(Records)
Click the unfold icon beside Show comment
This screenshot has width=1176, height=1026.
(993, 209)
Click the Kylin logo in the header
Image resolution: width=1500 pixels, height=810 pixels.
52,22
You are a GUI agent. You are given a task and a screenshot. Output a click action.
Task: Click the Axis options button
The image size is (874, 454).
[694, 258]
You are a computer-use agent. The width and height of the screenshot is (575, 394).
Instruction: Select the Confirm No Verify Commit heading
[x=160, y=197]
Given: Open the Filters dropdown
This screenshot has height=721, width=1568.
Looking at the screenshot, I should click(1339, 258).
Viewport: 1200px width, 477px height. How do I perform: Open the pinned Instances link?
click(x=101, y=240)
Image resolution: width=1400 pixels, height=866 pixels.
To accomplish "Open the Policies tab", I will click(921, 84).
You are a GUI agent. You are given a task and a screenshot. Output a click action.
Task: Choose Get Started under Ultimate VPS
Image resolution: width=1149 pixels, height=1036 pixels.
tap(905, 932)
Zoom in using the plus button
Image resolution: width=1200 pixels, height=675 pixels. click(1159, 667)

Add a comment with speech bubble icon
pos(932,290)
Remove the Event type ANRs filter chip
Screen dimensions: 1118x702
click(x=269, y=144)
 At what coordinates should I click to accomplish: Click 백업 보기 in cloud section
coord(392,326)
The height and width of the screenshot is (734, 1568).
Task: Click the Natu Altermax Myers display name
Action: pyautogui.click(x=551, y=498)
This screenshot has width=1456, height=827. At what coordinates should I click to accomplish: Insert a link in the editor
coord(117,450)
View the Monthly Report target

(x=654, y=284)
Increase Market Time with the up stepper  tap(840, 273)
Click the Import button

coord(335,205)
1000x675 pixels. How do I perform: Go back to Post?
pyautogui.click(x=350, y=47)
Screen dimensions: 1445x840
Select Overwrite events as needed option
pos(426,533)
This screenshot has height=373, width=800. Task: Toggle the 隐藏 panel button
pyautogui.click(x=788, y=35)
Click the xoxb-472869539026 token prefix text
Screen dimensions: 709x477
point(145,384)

Task statement:
Please reproduce every one of the records above word for word.

Written solution:
Click the unfold icon beside Show comment
This screenshot has width=1176, height=1026.
(993, 209)
Click the Kylin logo in the header
Image resolution: width=1500 pixels, height=810 pixels.
52,22
You are a GUI agent. You are given a task and a screenshot. Output a click action.
Task: Click the Axis options button
The image size is (874, 454).
[694, 258]
You are a computer-use agent. The width and height of the screenshot is (575, 394).
Instruction: Select the Confirm No Verify Commit heading
[x=160, y=197]
Given: Open the Filters dropdown
This screenshot has height=721, width=1568.
Looking at the screenshot, I should click(1339, 258).
Viewport: 1200px width, 477px height. How do I perform: Open the pinned Instances link?
click(x=101, y=240)
Image resolution: width=1400 pixels, height=866 pixels.
To accomplish "Open the Policies tab", I will click(921, 84).
You are a GUI agent. You are given a task and a screenshot. Output a click action.
Task: Choose Get Started under Ultimate VPS
Image resolution: width=1149 pixels, height=1036 pixels.
tap(905, 932)
Zoom in using the plus button
Image resolution: width=1200 pixels, height=675 pixels. click(1159, 667)

Add a comment with speech bubble icon
pos(932,290)
Remove the Event type ANRs filter chip
Screen dimensions: 1118x702
click(x=269, y=144)
 At what coordinates should I click to accomplish: Click 백업 보기 in cloud section
coord(392,326)
The height and width of the screenshot is (734, 1568).
Task: Click the Natu Altermax Myers display name
Action: pyautogui.click(x=551, y=498)
This screenshot has width=1456, height=827. At what coordinates should I click to accomplish: Insert a link in the editor
coord(117,450)
View the Monthly Report target

(x=654, y=284)
Increase Market Time with the up stepper  tap(840, 273)
Click the Import button

coord(335,205)
1000x675 pixels. How do I perform: Go back to Post?
pyautogui.click(x=350, y=47)
Screen dimensions: 1445x840
Select Overwrite events as needed option
pos(426,533)
This screenshot has height=373, width=800. Task: Toggle the 隐藏 panel button
pyautogui.click(x=788, y=35)
Click the xoxb-472869539026 token prefix text
Screen dimensions: 709x477
point(145,384)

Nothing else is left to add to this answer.